Saved entries:
################
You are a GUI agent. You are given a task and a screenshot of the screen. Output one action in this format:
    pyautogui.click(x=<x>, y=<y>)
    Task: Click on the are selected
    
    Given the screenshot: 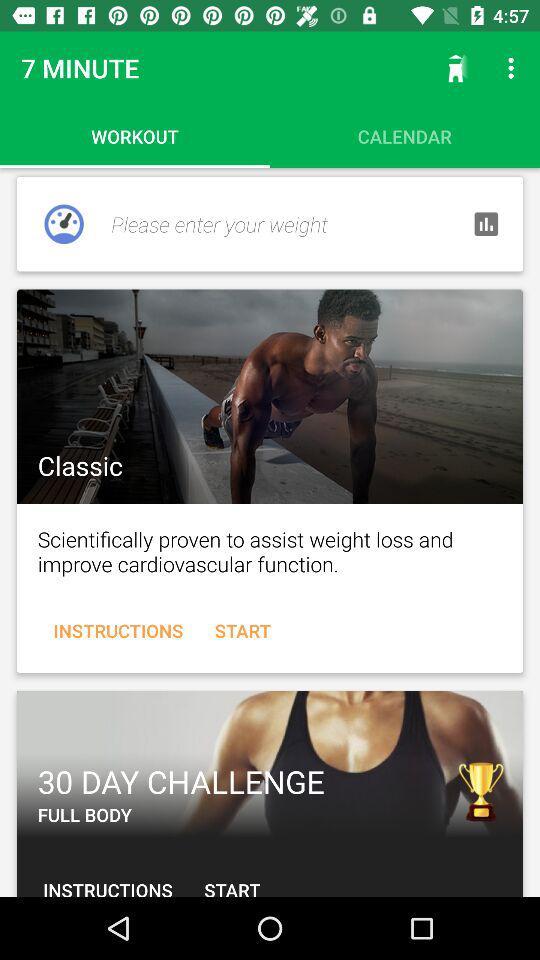 What is the action you would take?
    pyautogui.click(x=270, y=395)
    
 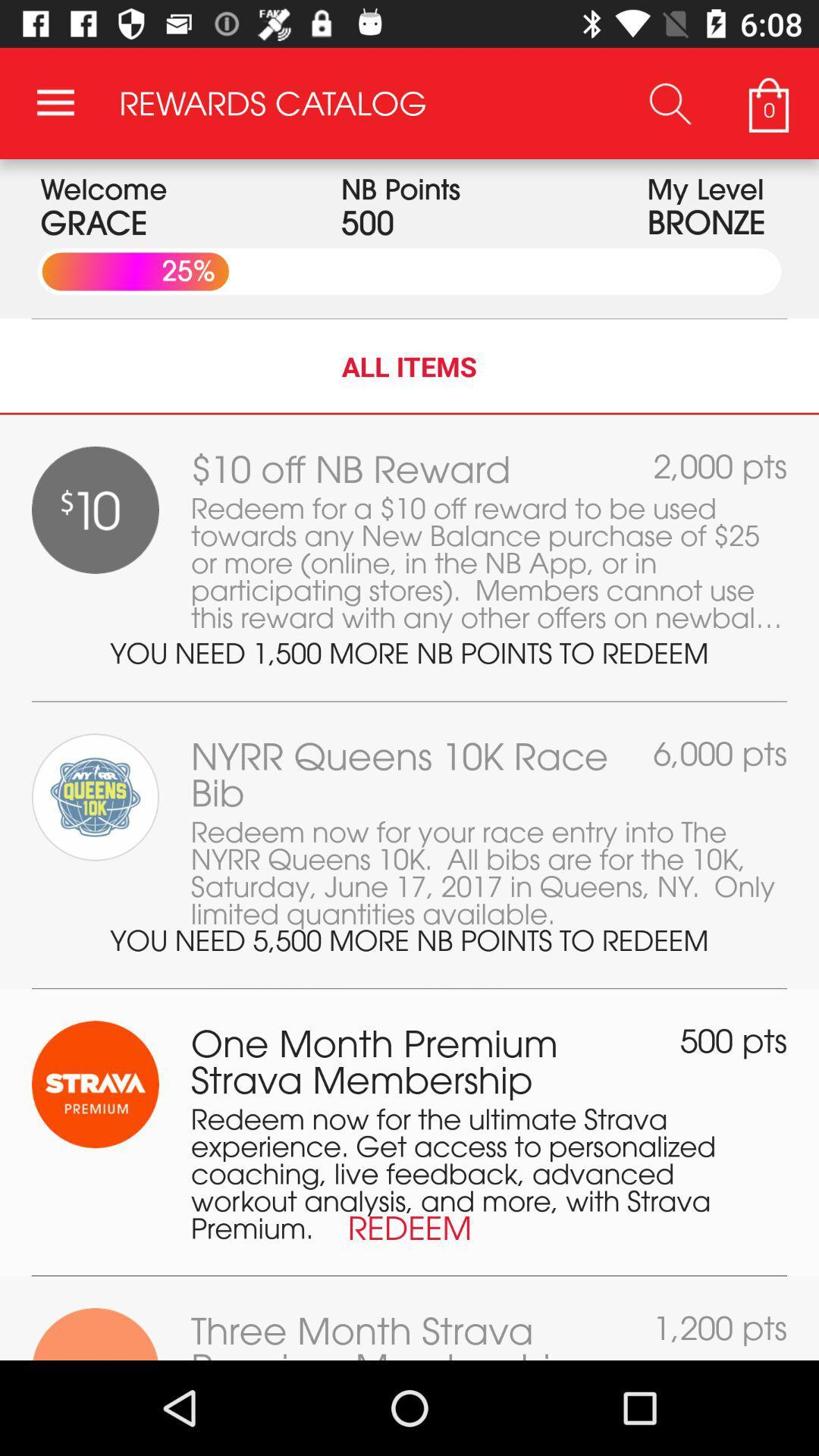 What do you see at coordinates (55, 102) in the screenshot?
I see `the app to the left of rewards catalog item` at bounding box center [55, 102].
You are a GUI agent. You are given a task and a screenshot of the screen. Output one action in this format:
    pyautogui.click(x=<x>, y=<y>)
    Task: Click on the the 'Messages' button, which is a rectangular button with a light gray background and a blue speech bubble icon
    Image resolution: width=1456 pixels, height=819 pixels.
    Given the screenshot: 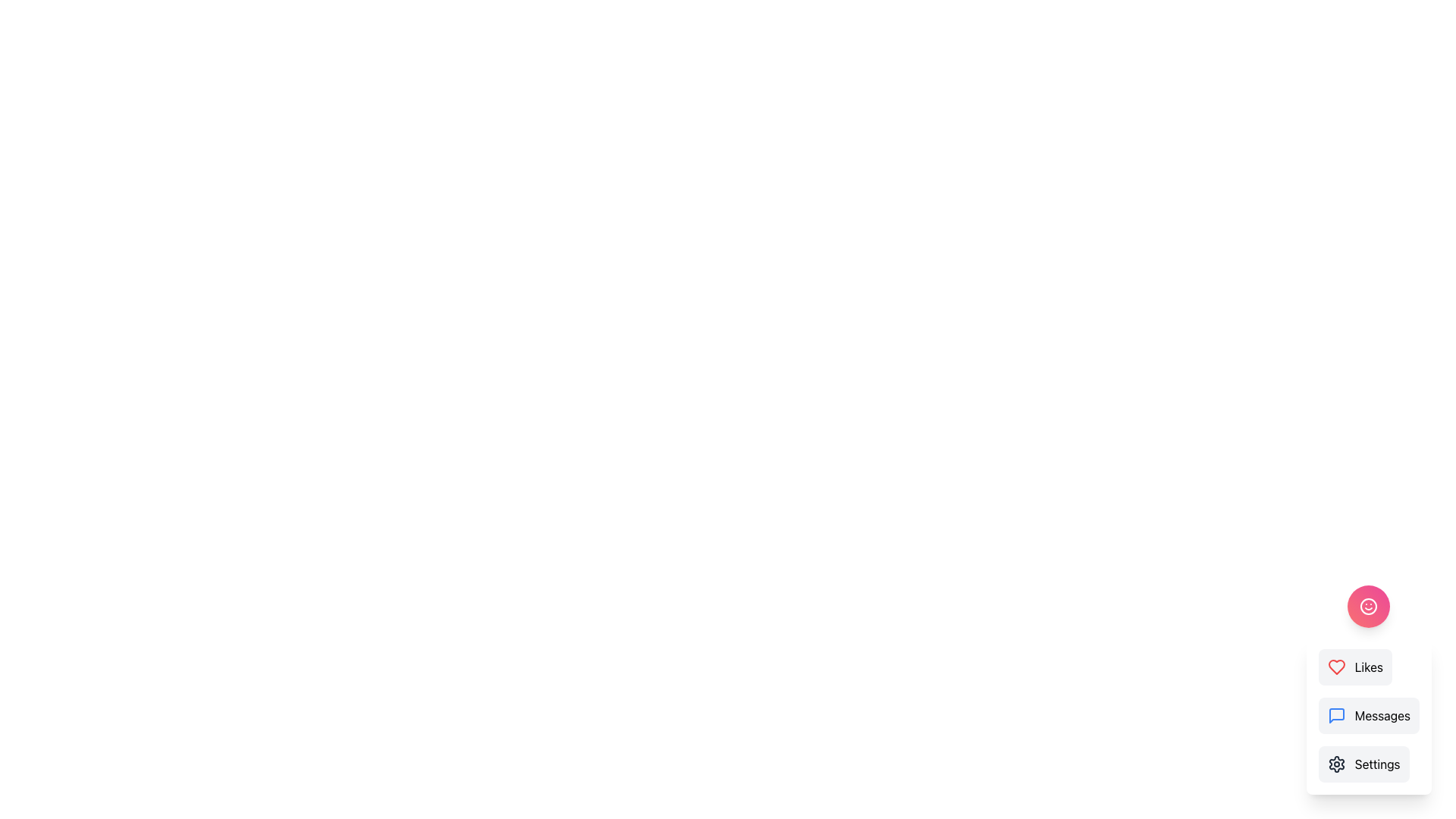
################
Copy out the lines of the saved entries word for word, beginning with the line that contains "What do you" and continuing through the end of the entries. Leave the pictures out of your answer.

### Response to this task:
  What do you see at coordinates (55, 102) in the screenshot?
I see `the app to the left of rewards catalog item` at bounding box center [55, 102].
You are a GUI agent. You are given a task and a screenshot of the screen. Output one action in this format:
    pyautogui.click(x=<x>, y=<y>)
    Task: Click on the the 'Messages' button, which is a rectangular button with a light gray background and a blue speech bubble icon
    Image resolution: width=1456 pixels, height=819 pixels.
    Given the screenshot: 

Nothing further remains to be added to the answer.